# WHAT TO WORK ON
Please convert the lines below into a JSON list of strings, one string per line, with blank lines omitted and the pictures left out.

····················

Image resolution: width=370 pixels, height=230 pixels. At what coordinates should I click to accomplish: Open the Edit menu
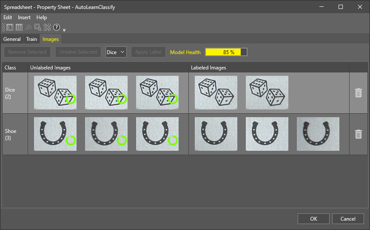click(x=8, y=17)
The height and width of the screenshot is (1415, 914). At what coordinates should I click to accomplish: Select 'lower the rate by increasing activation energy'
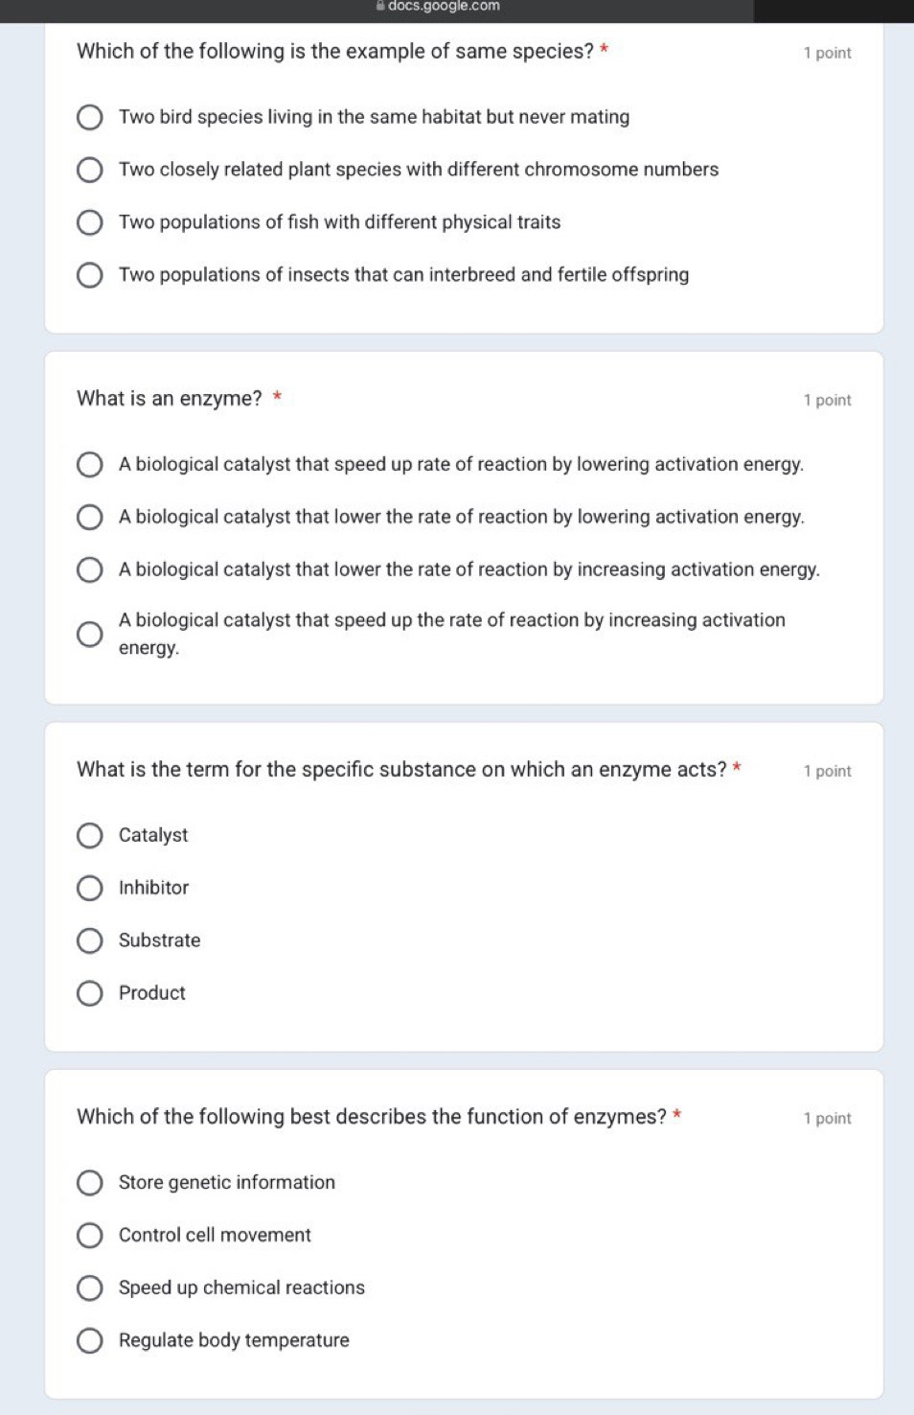(89, 570)
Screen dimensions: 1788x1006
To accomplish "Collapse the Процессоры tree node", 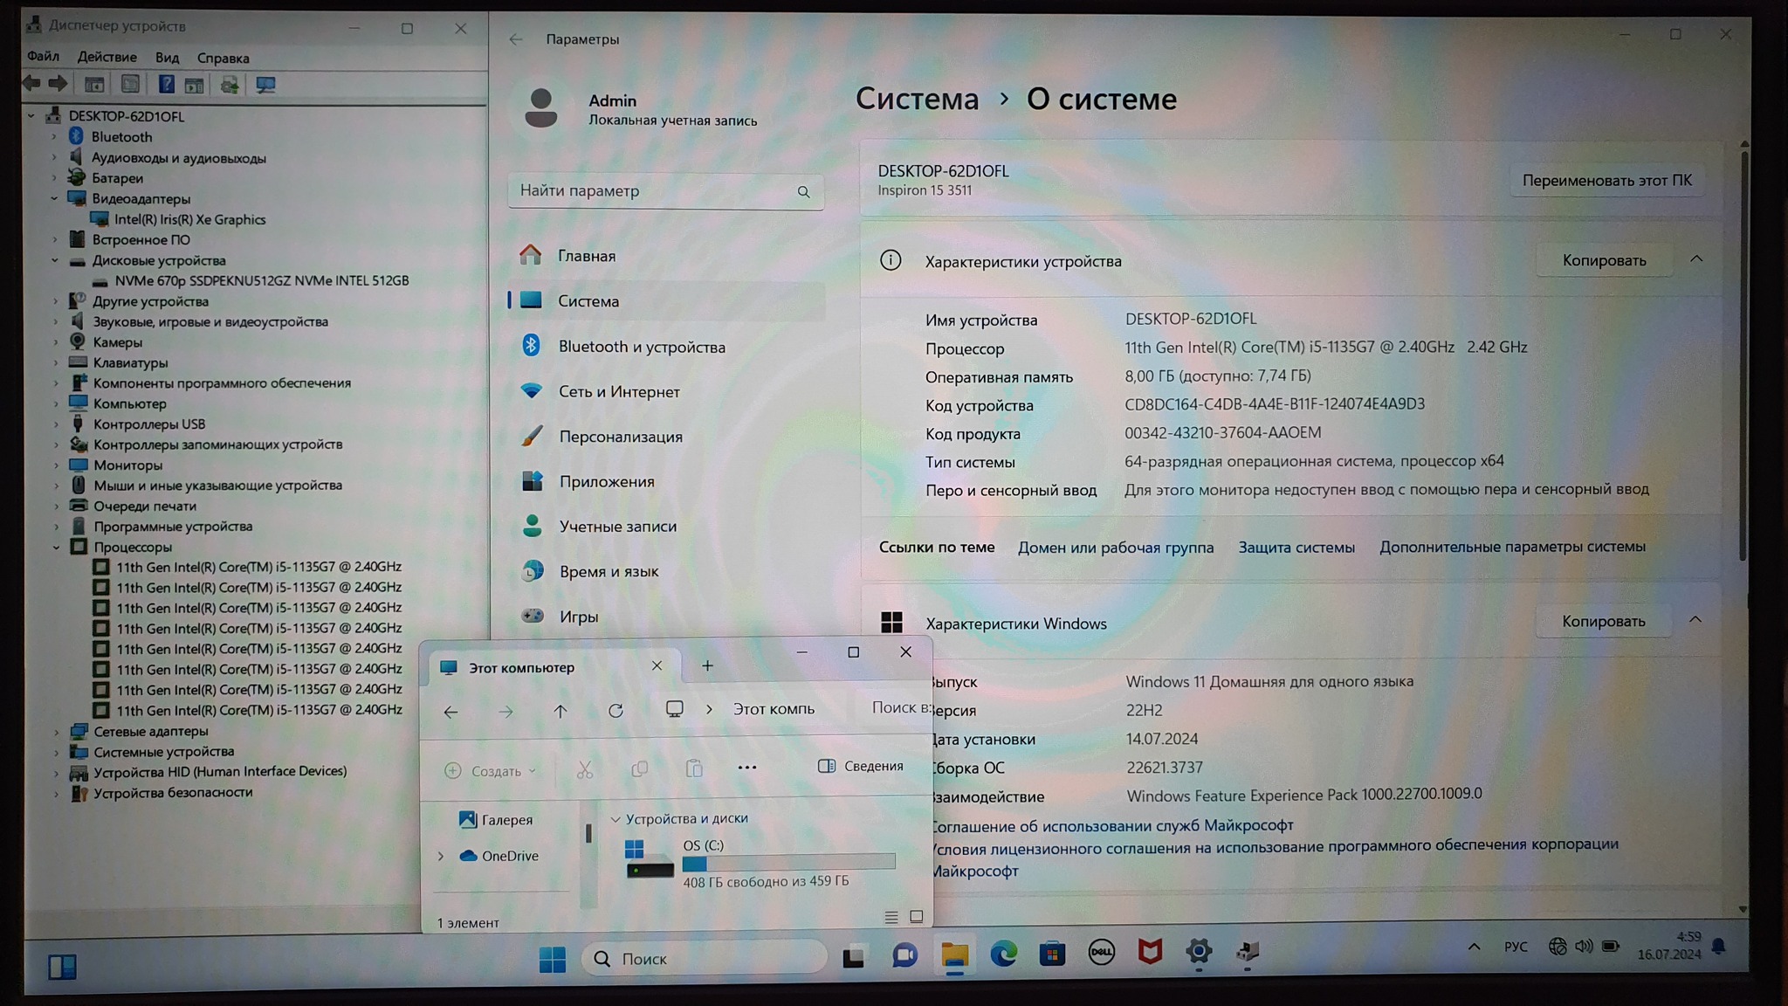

····················

# TASK RESULT
[
  "Image resolution: width=370 pixels, height=230 pixels. At what coordinates should I click to accomplish: Open the Edit menu",
  "click(x=8, y=17)",
  "The height and width of the screenshot is (1415, 914). At what coordinates should I click to accomplish: Select 'lower the rate by increasing activation energy'",
  "(89, 570)",
  "Screen dimensions: 1788x1006",
  "To accomplish \"Collapse the Процессоры tree node\", "
]